Toen Jan Krakeel trouwde, werd hij door ieder in den omtrek benijd, want niemand had zoo'n schoone hoeve, niemand zoo'n kostelijken stal met vee. Geen wonder dan ook dat hij de rijkste boerendochter tot vrouw kon krijgen en het gansche dorp op de been was, toen het jonge paar naar de kerk reed, om voor altijd vereenigd te worden. In de bruidsdagen was hij intusschen reeds in een proces gewikkeld, over het uitgraven van eene sloot en hij kan er zich op beroepen, dat de ketting van processen met een of meerdere nieuwe schakels is vermeerderd.
Wie nu mocht denken dat Jan Krakeel onrechtvaardig was, vergist zich; hij zou zich niet hebben willen verrijken met de bezittingen van anderen, doch hij was hoogmoedig en twistziek, en stapte bij het minste geschil naar zijnen advokaat. De man heeft veel processen gewonnen en toch raakte hij langzamerhand zijn gansche vermogen kwijt, want ook een gewonnen proces kost veel geld en ook veel tijd, en beiden zijn kostbaar. Of men hem al waarschuwde, het hielp niets en het bleek ten slotte dat hij niet gelukkig was, wanneer niet de een of andere zaak hangende was, waarmeê hij zich kon bezighouden.
Zoo verdween langzamerhand zijn kostelijke stal met vee en zijn land. De procedeerdrift scheen intusschen bij hem toe te nemen naarmate zijne bezittingen verminderden, en thans ligt hij in proces met een buurman over een strook grond van niet meer dan twee handen breedte. Dit proces heeft hij reeds eenmaal verloren, doch hij blijft volhouden, en mocht ten slotte de uitspraak gunstig voor hem zijn, hij zal toch tienmaal meer verloren hebben dan de gansche strook waard is.
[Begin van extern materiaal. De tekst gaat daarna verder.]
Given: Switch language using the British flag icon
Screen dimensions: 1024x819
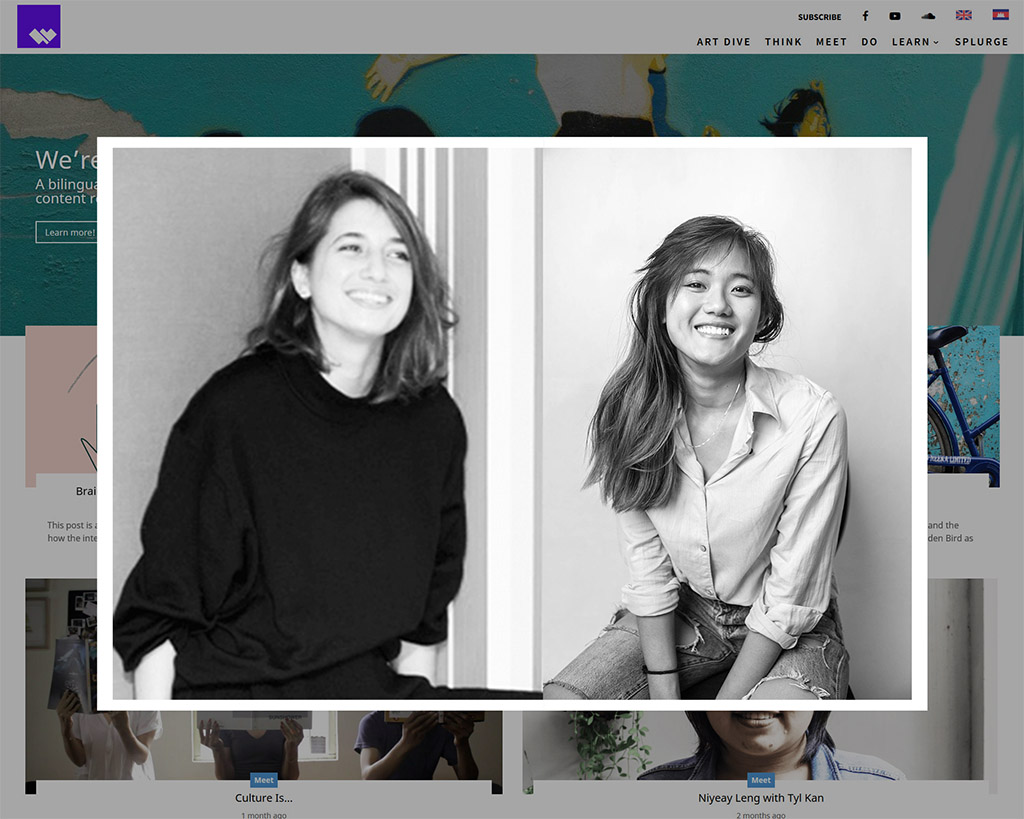Looking at the screenshot, I should point(963,14).
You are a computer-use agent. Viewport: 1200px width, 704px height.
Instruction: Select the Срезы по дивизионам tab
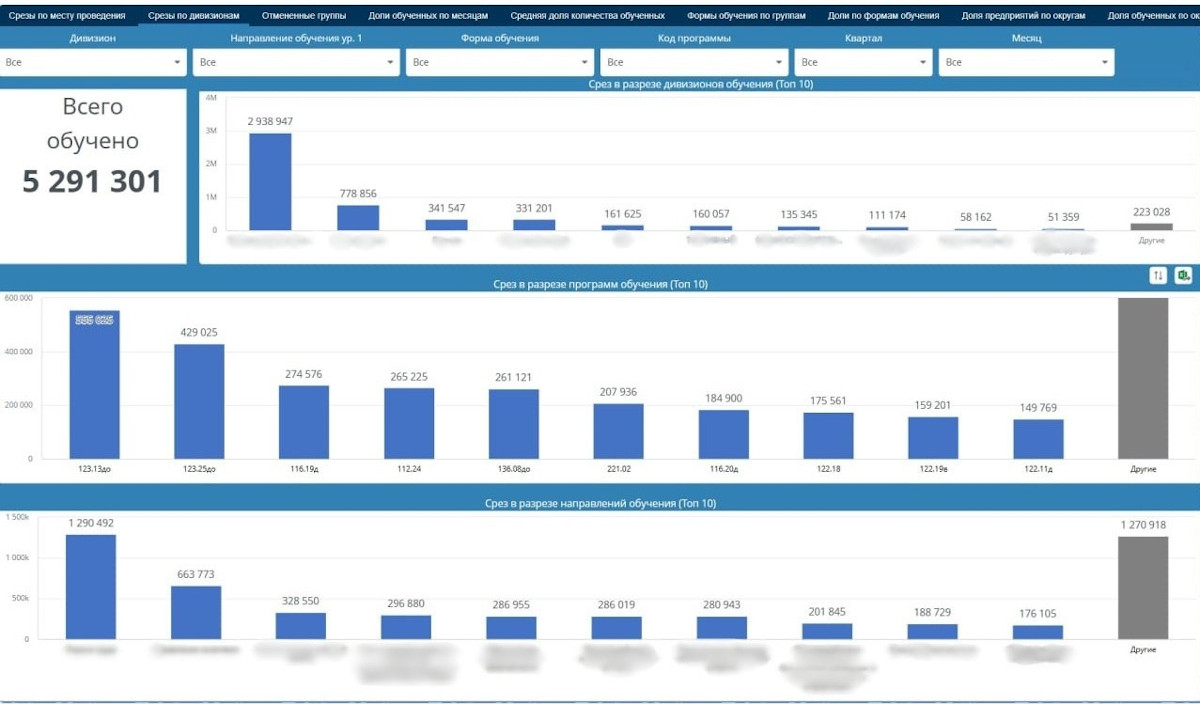point(193,16)
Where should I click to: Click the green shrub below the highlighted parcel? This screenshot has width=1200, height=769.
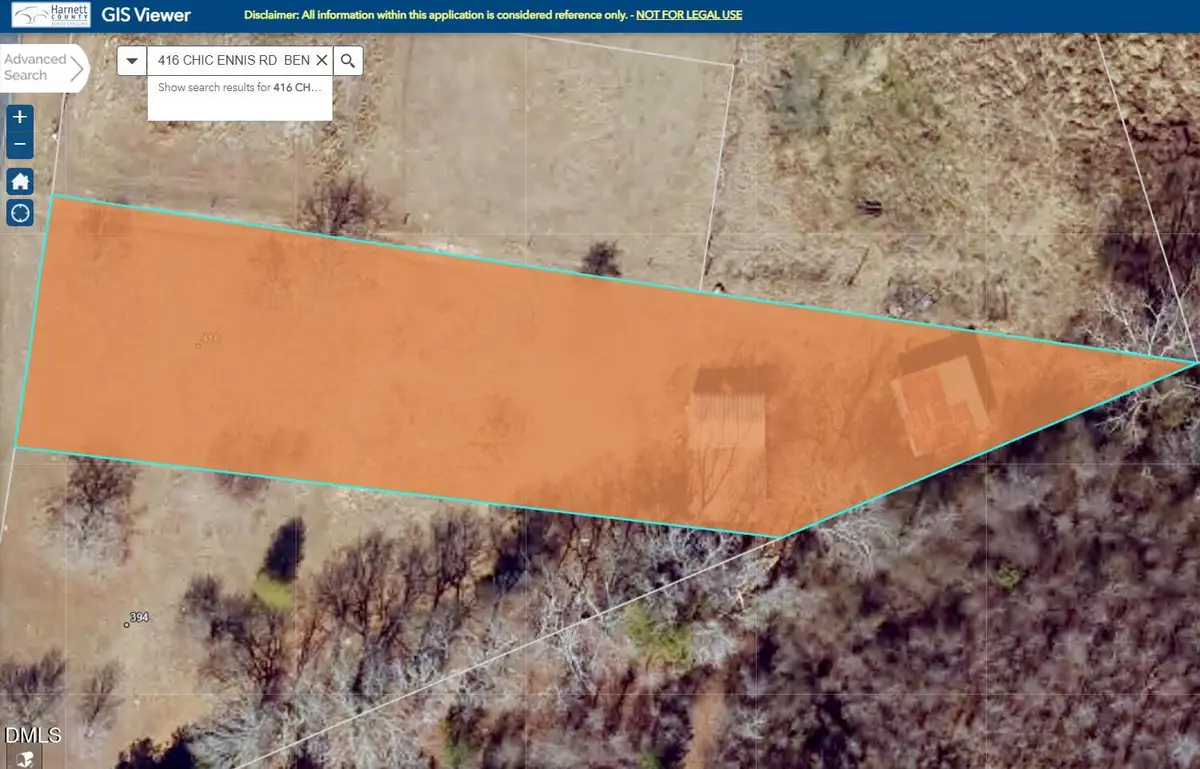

Werpt nog een oogslag op de figuur, die de talentvolle teekenaar ons voorstelt; bemerkt zijne houding, zijn hoofd, zijn stierachtig hoofd, en gij zult met ons zeggen, daaruit spreken de woorden: ja, procedeeren zal hij, wil hij, moet hij!
Mocht hij zich deze geestige anekdoot herinneren: een geestig man zag eens het werk eens beeldhouwers, voorstellende de Justicie en den Vrede, die elkander omhelsden. ‘Zie,’ zegde de fijngeestige opmerker, ‘zie, zij omhelzen, zij kussen elkaar, zij zeggen elkaar vaarwel, om elkaar nooit weêr te zien.’ Waar de processen binnen komen, gaat de vrede heen.